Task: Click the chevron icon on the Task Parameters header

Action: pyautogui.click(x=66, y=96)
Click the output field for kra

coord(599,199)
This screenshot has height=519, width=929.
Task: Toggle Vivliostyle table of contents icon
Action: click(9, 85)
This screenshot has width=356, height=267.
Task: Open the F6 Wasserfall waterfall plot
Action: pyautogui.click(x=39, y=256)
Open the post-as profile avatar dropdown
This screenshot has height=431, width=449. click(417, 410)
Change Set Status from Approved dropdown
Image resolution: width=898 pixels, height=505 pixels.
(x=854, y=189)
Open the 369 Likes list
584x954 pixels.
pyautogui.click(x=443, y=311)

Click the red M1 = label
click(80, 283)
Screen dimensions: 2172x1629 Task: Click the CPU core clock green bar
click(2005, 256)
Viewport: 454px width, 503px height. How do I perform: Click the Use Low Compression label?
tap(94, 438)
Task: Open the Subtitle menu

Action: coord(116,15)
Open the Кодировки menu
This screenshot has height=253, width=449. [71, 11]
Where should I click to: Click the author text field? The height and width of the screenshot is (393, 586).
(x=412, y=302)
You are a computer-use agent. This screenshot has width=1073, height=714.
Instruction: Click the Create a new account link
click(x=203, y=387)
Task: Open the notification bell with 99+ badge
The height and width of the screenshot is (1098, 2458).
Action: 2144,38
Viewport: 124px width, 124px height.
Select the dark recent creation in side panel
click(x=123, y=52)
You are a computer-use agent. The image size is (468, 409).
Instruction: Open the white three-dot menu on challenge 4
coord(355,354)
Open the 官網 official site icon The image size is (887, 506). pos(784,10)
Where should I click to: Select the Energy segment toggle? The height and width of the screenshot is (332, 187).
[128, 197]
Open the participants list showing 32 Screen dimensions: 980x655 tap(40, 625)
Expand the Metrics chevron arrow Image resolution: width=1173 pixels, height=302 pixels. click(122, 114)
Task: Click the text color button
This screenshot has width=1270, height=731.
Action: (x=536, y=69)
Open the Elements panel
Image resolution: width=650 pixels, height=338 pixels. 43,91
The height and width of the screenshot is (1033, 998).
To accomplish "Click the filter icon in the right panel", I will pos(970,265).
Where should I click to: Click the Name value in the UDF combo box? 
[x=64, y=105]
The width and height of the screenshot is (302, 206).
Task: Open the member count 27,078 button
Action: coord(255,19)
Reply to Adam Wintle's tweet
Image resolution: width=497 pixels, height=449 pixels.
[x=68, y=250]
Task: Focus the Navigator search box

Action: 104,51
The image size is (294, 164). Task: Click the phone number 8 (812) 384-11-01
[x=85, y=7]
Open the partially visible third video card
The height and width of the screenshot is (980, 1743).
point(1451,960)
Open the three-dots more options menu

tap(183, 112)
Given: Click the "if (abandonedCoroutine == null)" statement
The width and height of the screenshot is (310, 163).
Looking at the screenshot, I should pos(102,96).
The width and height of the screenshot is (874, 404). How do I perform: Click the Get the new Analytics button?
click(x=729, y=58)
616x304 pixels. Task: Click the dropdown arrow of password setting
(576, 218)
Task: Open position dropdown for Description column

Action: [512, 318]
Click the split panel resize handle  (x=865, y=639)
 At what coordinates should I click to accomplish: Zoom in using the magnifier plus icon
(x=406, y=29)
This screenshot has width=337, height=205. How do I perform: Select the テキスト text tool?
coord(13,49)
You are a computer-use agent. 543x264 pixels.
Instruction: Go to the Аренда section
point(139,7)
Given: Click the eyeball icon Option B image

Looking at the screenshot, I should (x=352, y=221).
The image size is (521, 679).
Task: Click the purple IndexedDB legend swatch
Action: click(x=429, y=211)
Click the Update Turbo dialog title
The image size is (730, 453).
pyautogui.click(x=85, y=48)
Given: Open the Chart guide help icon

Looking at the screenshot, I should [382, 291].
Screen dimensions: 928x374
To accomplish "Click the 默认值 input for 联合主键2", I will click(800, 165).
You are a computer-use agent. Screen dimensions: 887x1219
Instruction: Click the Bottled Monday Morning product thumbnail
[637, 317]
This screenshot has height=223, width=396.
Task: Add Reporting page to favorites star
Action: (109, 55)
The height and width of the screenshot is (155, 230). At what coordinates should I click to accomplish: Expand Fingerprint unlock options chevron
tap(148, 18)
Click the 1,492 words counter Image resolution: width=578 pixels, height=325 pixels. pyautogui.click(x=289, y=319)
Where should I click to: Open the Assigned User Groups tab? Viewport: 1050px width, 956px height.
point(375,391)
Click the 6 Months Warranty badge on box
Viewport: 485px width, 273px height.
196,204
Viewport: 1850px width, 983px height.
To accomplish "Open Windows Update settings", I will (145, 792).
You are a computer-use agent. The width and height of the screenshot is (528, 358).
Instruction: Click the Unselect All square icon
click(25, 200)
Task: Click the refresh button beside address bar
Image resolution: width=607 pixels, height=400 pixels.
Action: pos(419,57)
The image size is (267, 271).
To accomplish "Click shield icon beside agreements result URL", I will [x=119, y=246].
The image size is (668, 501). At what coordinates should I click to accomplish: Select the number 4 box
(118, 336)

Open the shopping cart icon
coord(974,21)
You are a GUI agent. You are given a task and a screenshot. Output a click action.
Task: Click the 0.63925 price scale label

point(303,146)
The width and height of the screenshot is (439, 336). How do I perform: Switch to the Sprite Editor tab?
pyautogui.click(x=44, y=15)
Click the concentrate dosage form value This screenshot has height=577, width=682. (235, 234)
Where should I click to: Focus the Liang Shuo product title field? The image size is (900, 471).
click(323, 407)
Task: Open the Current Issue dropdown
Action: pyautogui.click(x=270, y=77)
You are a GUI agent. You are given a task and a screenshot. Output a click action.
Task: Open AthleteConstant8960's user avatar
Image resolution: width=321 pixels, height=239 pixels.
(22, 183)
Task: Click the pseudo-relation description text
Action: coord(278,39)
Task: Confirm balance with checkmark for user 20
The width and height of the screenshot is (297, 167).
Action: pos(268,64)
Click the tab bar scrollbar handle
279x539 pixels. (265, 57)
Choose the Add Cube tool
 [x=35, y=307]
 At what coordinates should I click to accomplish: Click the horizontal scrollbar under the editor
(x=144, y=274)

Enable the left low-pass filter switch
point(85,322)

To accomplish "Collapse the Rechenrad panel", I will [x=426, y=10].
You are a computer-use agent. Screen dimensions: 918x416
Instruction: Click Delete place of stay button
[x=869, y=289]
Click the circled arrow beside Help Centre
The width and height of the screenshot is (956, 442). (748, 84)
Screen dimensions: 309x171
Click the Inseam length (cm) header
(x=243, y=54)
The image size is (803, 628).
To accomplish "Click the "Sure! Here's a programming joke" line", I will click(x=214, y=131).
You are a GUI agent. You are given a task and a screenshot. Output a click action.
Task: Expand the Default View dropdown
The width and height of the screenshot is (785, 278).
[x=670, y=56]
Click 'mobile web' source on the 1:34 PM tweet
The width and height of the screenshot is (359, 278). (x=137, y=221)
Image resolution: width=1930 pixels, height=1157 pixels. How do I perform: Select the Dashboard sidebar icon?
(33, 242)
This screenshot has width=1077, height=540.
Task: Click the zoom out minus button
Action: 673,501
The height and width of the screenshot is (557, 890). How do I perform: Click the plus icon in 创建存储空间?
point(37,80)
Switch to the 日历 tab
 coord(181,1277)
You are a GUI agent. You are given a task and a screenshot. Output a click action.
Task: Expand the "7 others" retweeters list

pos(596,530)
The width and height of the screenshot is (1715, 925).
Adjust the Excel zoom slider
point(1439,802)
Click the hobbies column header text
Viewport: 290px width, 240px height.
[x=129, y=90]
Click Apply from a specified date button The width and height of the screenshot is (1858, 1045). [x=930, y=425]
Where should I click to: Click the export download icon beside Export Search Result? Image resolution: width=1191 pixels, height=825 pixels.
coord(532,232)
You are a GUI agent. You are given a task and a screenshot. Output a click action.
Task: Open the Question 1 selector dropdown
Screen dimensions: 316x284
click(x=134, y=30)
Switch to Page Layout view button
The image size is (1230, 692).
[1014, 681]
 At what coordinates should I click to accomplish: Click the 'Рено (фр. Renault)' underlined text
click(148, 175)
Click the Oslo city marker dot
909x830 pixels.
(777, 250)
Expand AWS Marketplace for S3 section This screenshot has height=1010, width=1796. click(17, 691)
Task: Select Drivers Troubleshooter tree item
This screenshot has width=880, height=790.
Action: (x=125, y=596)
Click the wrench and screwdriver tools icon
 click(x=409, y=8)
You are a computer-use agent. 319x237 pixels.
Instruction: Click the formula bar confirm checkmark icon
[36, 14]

(Short task)
Collect every line of the data above that contains the word "dropdown", and copy each one in full.

(Solution to this task)
Open the post-as profile avatar dropdown
Change Set Status from Approved dropdown
616x304 pixels. Task: Click the dropdown arrow of password setting
Task: Open position dropdown for Description column
Task: Open the Current Issue dropdown
Task: Expand the Default View dropdown
Task: Open the Question 1 selector dropdown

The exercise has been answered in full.